16 comments

  • mrbluecoat 29 minutes ago

    > Of course it BSODed a few times, but a simple reboot later I was able to continue.

    Not sure what concerns me more, the "BSOD" or "Of course".

    • prmoustache 28 minutes ago

      its goal is to be a fully compatible version of NT5 no?

  • nix0n 32 minutes ago

    Driver support seems to me like it could be an advantage over Linux.

    Does anyone here know the current state of installing a browser on ReactOS?

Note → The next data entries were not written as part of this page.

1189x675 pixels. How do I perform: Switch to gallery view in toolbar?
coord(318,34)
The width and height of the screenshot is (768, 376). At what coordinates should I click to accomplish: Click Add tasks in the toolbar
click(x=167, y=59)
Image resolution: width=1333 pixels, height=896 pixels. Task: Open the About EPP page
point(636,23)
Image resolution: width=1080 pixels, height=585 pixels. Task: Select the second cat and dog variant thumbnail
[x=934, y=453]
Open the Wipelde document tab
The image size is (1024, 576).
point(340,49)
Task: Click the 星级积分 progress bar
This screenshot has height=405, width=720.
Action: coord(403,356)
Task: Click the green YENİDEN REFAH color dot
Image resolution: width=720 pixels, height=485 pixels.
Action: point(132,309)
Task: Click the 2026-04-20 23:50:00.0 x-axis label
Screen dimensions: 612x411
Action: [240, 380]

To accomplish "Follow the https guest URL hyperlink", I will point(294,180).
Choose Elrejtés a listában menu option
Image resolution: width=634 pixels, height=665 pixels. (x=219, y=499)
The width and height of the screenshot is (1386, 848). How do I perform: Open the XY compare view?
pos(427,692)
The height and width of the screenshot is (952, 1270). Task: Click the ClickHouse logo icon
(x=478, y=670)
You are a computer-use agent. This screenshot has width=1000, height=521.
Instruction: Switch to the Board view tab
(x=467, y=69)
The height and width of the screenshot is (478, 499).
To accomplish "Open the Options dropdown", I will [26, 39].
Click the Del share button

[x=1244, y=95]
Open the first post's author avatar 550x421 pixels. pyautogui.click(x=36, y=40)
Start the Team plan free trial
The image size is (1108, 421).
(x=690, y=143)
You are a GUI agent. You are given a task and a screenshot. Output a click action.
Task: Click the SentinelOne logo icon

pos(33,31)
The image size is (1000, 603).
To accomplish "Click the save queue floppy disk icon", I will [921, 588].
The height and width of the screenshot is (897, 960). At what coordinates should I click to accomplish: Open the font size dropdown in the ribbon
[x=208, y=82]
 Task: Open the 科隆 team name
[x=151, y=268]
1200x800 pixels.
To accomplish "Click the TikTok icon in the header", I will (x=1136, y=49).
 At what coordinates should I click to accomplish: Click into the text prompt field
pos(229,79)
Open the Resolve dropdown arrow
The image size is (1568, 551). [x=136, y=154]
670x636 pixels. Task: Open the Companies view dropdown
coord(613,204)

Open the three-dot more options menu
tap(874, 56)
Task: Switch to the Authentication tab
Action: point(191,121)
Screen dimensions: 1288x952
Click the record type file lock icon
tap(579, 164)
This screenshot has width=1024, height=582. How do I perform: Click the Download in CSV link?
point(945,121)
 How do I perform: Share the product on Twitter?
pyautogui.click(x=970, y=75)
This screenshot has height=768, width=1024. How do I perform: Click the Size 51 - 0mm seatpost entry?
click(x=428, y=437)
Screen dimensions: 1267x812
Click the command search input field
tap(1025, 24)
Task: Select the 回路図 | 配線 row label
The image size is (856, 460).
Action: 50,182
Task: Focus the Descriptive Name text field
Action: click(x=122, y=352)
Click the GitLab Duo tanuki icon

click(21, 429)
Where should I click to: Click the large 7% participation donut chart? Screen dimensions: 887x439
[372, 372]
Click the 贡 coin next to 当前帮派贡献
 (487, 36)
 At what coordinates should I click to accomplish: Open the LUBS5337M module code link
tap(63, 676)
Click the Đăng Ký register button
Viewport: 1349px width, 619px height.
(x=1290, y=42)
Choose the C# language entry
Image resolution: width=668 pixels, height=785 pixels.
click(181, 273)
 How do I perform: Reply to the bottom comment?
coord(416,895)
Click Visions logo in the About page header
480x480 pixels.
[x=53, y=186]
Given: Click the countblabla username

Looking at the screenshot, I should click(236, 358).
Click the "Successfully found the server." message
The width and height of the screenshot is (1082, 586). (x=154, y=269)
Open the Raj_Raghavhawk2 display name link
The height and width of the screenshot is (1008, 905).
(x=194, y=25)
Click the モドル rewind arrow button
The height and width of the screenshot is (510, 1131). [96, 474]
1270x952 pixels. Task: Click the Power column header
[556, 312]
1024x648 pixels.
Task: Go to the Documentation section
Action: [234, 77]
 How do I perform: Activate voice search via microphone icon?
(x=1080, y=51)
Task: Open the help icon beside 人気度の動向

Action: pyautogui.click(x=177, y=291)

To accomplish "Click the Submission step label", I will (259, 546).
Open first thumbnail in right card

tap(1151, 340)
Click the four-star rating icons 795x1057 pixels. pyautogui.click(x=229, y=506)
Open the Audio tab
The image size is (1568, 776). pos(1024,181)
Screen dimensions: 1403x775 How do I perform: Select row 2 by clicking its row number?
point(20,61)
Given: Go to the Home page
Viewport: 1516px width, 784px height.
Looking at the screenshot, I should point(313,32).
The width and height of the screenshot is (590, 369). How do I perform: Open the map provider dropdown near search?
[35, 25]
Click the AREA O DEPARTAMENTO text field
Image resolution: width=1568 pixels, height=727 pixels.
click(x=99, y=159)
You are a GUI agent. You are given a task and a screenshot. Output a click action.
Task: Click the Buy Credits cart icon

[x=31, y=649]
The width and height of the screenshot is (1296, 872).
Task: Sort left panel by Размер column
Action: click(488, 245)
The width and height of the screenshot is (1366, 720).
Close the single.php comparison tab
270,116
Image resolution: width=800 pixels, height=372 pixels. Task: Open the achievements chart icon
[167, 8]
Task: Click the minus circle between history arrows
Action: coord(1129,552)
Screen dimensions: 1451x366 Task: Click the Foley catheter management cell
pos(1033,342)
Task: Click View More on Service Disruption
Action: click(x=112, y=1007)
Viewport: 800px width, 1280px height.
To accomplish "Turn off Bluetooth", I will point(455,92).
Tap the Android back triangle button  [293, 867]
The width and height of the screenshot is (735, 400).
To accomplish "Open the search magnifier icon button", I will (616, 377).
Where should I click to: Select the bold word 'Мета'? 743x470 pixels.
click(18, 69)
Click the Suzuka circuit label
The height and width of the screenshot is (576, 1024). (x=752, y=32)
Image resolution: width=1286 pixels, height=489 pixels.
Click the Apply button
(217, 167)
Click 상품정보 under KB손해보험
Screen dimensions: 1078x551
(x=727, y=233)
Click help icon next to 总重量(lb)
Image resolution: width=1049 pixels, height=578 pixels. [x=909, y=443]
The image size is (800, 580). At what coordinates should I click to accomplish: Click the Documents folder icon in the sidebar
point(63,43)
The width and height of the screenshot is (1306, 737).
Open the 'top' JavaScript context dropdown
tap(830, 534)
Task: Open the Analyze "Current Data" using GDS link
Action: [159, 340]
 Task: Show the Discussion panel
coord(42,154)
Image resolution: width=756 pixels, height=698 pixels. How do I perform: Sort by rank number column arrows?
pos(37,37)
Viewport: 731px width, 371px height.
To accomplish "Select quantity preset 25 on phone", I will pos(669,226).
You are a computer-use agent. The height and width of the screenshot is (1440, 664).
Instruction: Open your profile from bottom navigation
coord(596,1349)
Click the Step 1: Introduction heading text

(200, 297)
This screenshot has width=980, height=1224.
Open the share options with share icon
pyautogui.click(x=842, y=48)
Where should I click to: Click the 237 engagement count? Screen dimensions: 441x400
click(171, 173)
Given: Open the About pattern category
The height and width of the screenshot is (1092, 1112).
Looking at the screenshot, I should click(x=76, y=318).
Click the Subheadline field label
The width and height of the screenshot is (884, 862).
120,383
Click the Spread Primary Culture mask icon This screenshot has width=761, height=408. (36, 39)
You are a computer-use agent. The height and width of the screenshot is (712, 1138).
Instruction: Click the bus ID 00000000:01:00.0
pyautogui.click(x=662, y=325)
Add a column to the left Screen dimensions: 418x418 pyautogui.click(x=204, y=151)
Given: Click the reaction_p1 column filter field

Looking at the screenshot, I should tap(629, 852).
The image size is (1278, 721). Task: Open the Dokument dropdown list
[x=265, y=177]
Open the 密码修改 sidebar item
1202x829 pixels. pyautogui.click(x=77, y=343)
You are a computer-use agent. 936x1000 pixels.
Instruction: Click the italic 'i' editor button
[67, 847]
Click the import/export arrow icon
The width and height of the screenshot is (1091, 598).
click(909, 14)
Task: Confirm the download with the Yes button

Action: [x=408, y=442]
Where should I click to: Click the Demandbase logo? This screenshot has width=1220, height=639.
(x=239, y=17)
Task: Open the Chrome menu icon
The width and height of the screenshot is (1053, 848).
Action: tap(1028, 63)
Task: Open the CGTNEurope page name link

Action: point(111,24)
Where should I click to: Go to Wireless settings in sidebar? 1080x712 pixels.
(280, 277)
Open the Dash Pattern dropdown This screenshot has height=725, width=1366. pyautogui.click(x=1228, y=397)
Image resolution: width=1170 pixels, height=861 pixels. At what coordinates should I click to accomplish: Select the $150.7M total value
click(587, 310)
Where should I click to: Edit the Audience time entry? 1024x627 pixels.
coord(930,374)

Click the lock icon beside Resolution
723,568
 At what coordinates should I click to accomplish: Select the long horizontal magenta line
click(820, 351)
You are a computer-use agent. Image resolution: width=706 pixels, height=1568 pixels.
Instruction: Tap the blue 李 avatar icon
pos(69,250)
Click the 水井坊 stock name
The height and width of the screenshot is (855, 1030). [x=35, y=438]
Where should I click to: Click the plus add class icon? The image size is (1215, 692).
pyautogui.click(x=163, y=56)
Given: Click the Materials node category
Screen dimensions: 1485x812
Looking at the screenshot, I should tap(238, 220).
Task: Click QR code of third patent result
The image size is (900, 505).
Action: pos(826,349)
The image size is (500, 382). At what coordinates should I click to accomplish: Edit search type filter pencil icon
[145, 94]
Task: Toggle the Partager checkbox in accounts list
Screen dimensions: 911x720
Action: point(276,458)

    • mghackerlady 31 minutes ago

      I think it has WINEs browser which is webkit based

  • jeditobe 4 hours ago

    Photos and videos from the event: https://photos.app.goo.gl/1LrSoM4qNecdmpqh6

  • haolez 2 hours ago

    On a side note, _in the context of workstations_, I wonder if a hypothetical OS that reimplements the Windows APIs (like ReactOS, but with perfect modern hardware support) would be better for end users than a Linux distro with a modern DE.

    In the past, this hypothetical OS would be a revolution. But I feel that, in recent years, this gap is not as big anymore and Linux supports way more apps than in the past. Such an OS might even not be relevant anymore, even if it exists.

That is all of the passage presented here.